In the credit column, we applaud the many vases, maps, statues, and photographs of modern vineyards that are reproduced in color on nearly every page. Some are merely decorative, but in general these images are well chosen and help illuminate the arguments. In the demerit column, a few problems of translation will limit the book's potential audience. Ancient Greek is often quoted to make a point but is not translated (or even transliterated) into English—and some of the vocabulary used in those passages is rare or technical indeed. The book also presumes familiarity with the ancient authors; hence readers are not routinely told when (say) Archestratus or Nonnus or Columella lived. Nonspecialists might also be troubled by some oddities and inconsistencies in transliterating Greek names and toponyms; hence Maron in Odyssey 9 is called Maro in chapter 1 and Maron in chapter 2, Eustathius is called Eustace (p. 31), Helicon is called Elicon (p. 39), and so on.
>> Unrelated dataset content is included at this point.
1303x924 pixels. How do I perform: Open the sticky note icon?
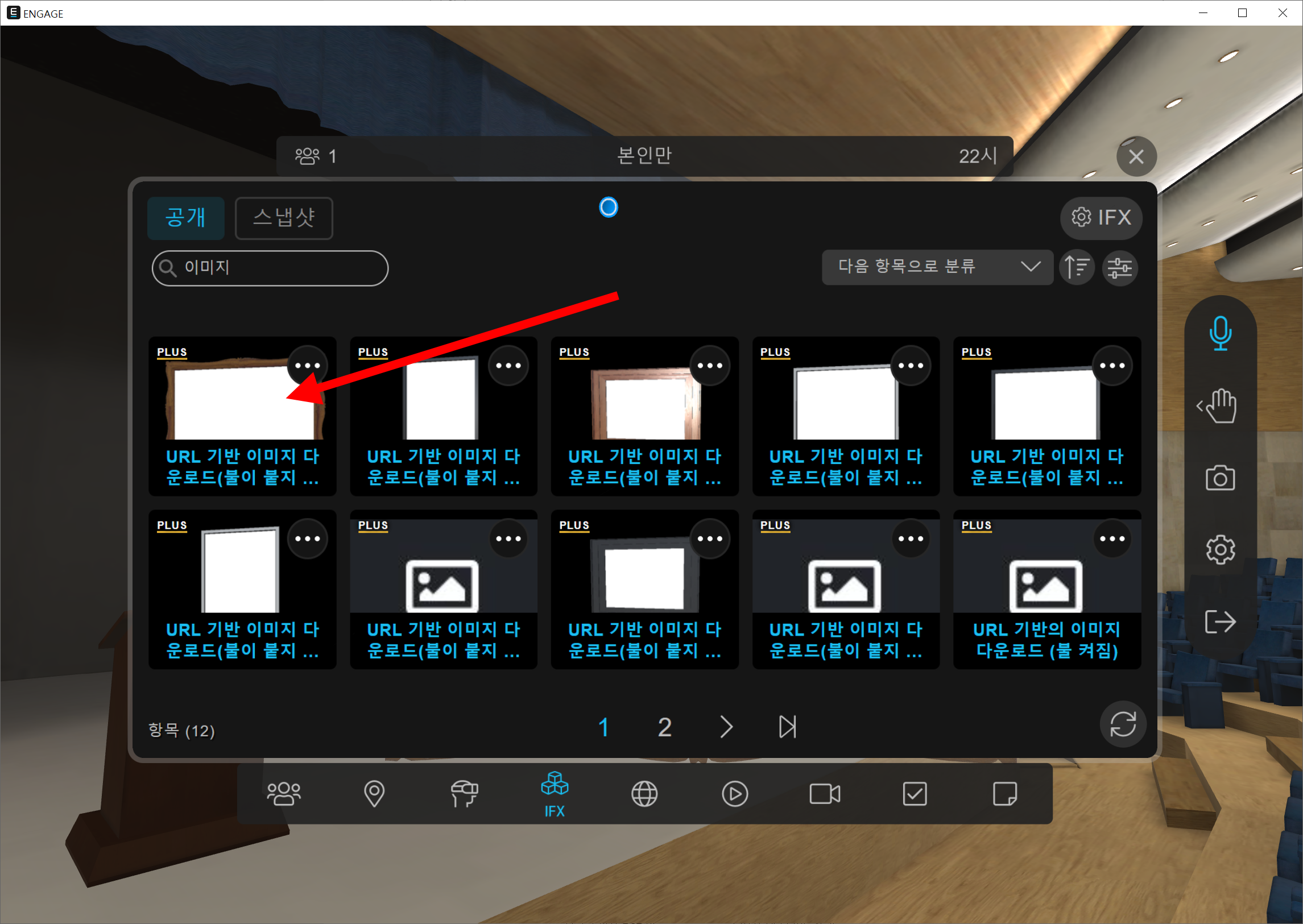1005,793
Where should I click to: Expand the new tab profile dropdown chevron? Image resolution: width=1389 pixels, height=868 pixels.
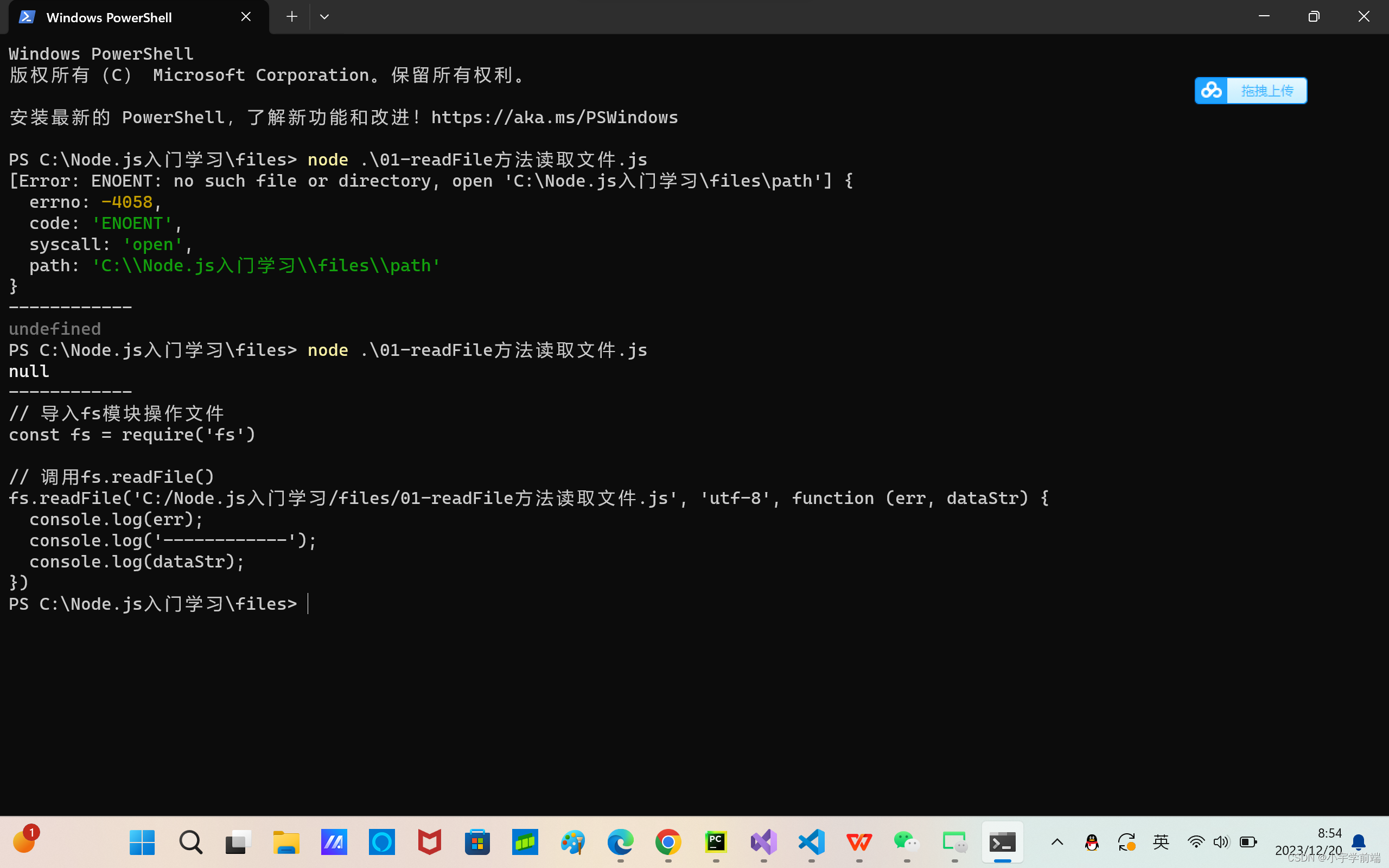(324, 17)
But make no mistake. There are very few people in the world who could have written this book; most scholars have either the technical knowledge or the classical background but not both. The impressive harmony with which these two perspectives are synthesized makes Vine and Wine in the Ancient Greek World a treasure house of information and a monumental capstone to an impressive career. We recommend it highly.